2012.06.15

富山で脳死移植

 私の故郷、富山で、6歳未満の子どもから、全国初の脳死移植が行われることが報道されています。「息子が誰かの身体の一部になって長く生きてくれるのではないか。このようなことを成し遂げる息子を誇りに思う」という、ご両親のコメントに心を揺さぶられます。我が子を6歳にもならず失うことになった両親の悲しみはいかばかりか。毅然としたコメントに感動しつつ、悲しみの深さが胸を突きます。

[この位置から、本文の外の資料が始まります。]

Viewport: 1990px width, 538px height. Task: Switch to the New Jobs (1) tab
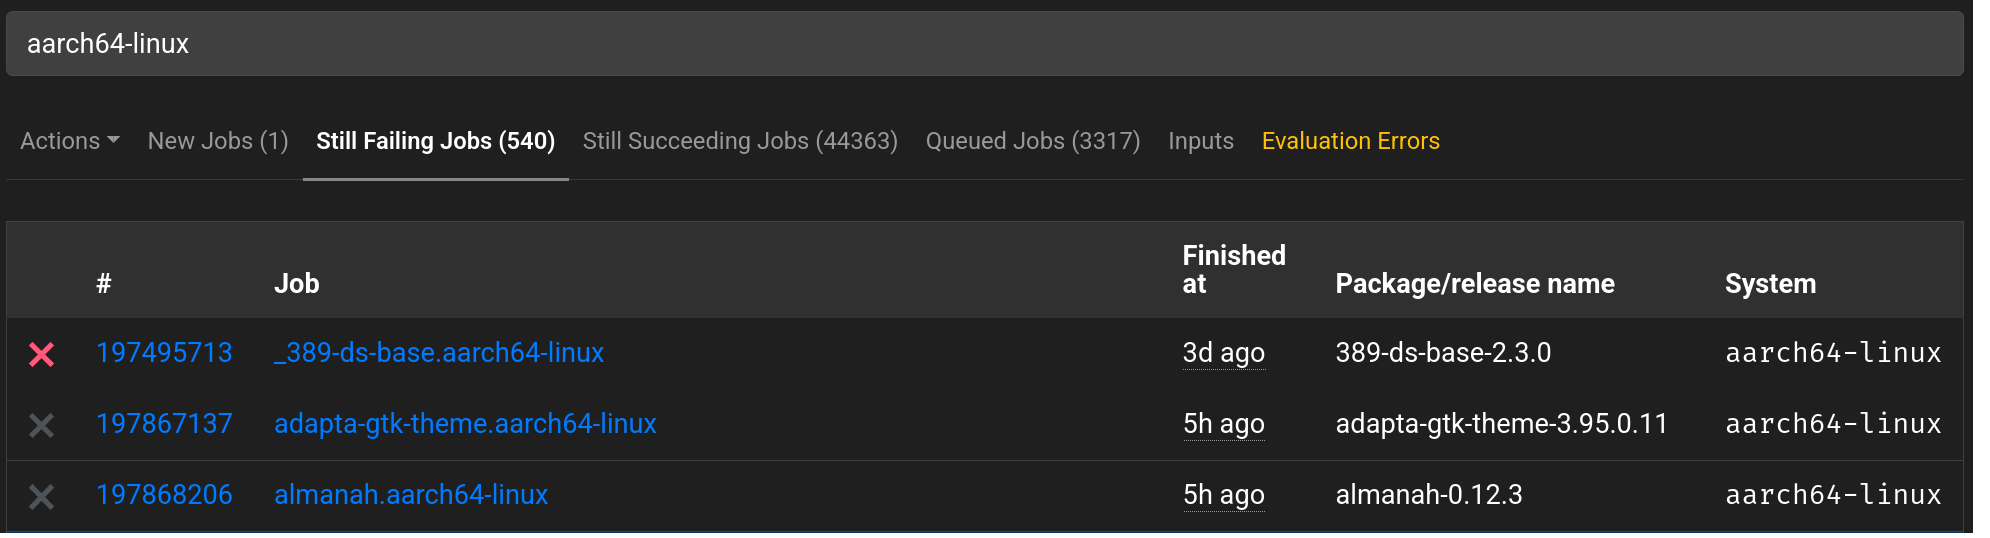click(218, 141)
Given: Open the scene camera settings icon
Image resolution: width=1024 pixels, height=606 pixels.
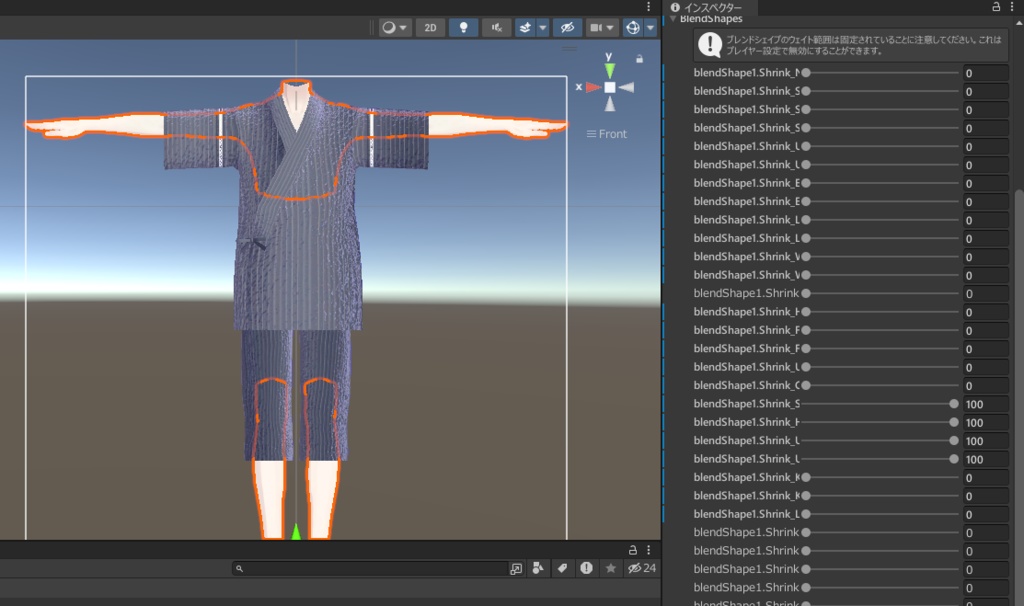Looking at the screenshot, I should pyautogui.click(x=598, y=27).
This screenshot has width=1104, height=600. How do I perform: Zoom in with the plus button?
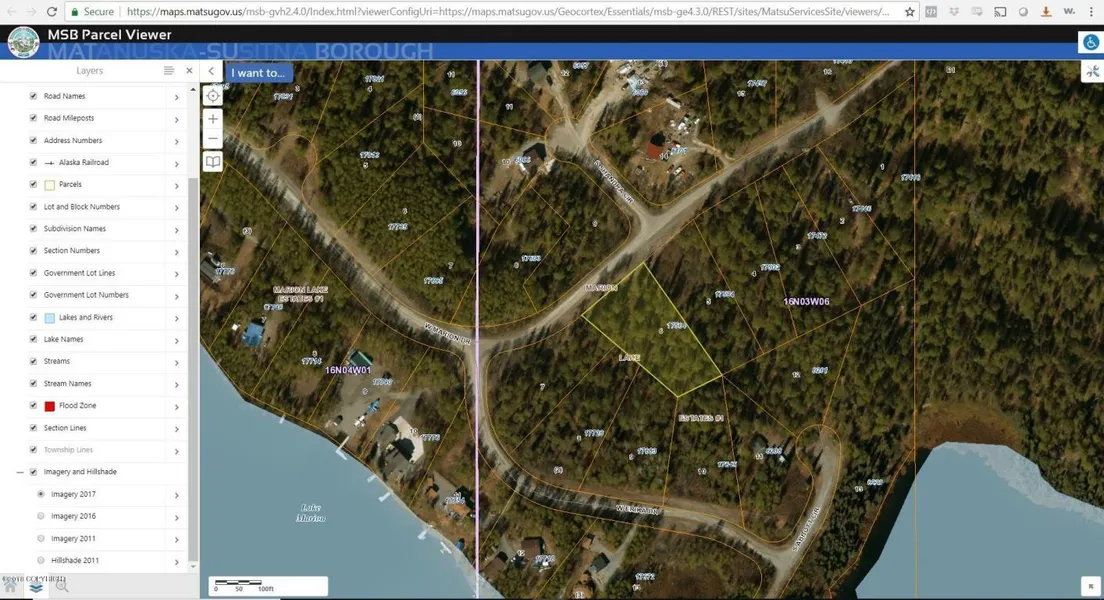pyautogui.click(x=213, y=118)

 「脳死は人の死か」、20年前に大論争が起こりました。国は、脳死移植を推進することを目的に脳死臨調(臨時脳死及び臓器移植調査会)を設置し、2年に渡る議論を経て1992年に答申書をまとめました。それは異例の内容でした。脳死は人の死か否かをめぐって、真っ向から対立する多数意見と少数意見を併記したのです。多数意見は、脳死は人の死であるというもので、少数意見はその逆でした。少数意見をリードしたのが哲学者の梅原猛さんでした。

 多数意見を支える理念は、人を人たらしめているのは「脳」であり、脳が死んだら人の死とすべきというものであり、これは西欧近代主義の理念に通じるものです。これに対して少数派は、人は、脳のみではなく、心臓にも、他の臓器にも、さらにあらゆる部分に生命が宿っていると考えます。したがって、心臓が動いて、暖かい血が流れている人が「死んでいる」とは断じて認められないと主張したのです。これは、日本人が長い歴史の中で育んできた生命観と言って良いでしょう。自然界のあらゆるものに神が宿るというアニミズム的な価値観に通じるものです。

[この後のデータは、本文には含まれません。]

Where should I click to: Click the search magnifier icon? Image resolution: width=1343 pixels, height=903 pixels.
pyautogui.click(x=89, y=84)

 脳死臨調は、脳死移植の促進のために設置されたものであることは明らかでした。ですから、結論は最初からわかっていたと言えます。梅原氏は、答申に少数意見を記載することが認められるならという条件で委員を引き受けたと言われています。結論は見えているが、「それでも脳死は人の死ではない」という主張とその根拠を世に示すために委員になったのです。

 実際、私は梅原氏の主張に感動し、私の死生観に大きな影響を与えることになりました。私がもっとも心を動かされたのは、氏が、脳死は絶対に人の死ではないとしながら、脳死移植を認めたことです。そして、それは「菩薩行」であると喝破しました。

 生きている人の臓器を摘出すれば「殺人」になります。だから脳死移植を進めたい人たちにとっては、どうしても脳死は人の死でなければならないのです。脳死臨調はそのお墨付きを得るためにできたのであり、実際、その役割を果たしました。ところが、何と梅原氏は、生きている人が自らの臓器を提供することを菩薩行として認めようと言ったのです。他の人の命を救うために自死するということです。この考え方には批判もあったようですが、私にとっては生涯忘れることができない言葉になりました。

 尊厳死の議論が進み、やがてそれは安楽死との境界をあいまいにするでしょう。自ら死を選択する自死を認める範囲が拡大しているのです。とすれば、脳死を人の死としなくても脳死移植が可能になる道をつくれるということではないでしょうか。梅原氏の死生観は、西欧近代主義思想からは決して認められないものです。

 しかし、日本人は、明治以来、特に戦後は、無批判に近代思想を受け入れ、結果として深刻なアイデンティティクライシスに陥っています。脳死をめぐる議論はその典型です。今、私たちには、借り物の思想ではなく、日本人が長く培ってきた価値観に基づいて、自立して考えることが強く求められているのです。

 今回のケースは臓器提供者が幼児であり、自らの意思で行なったこととは言えません。「菩薩行」としての移植を本人の意思によらず行うことを良しとするか、軽々に結論は出せません。しかし、ご両親の「このようなことを成し遂げる息子を誇りに思う」という痛切な言葉に、私は、ご両親と息子さんに手を合わせました。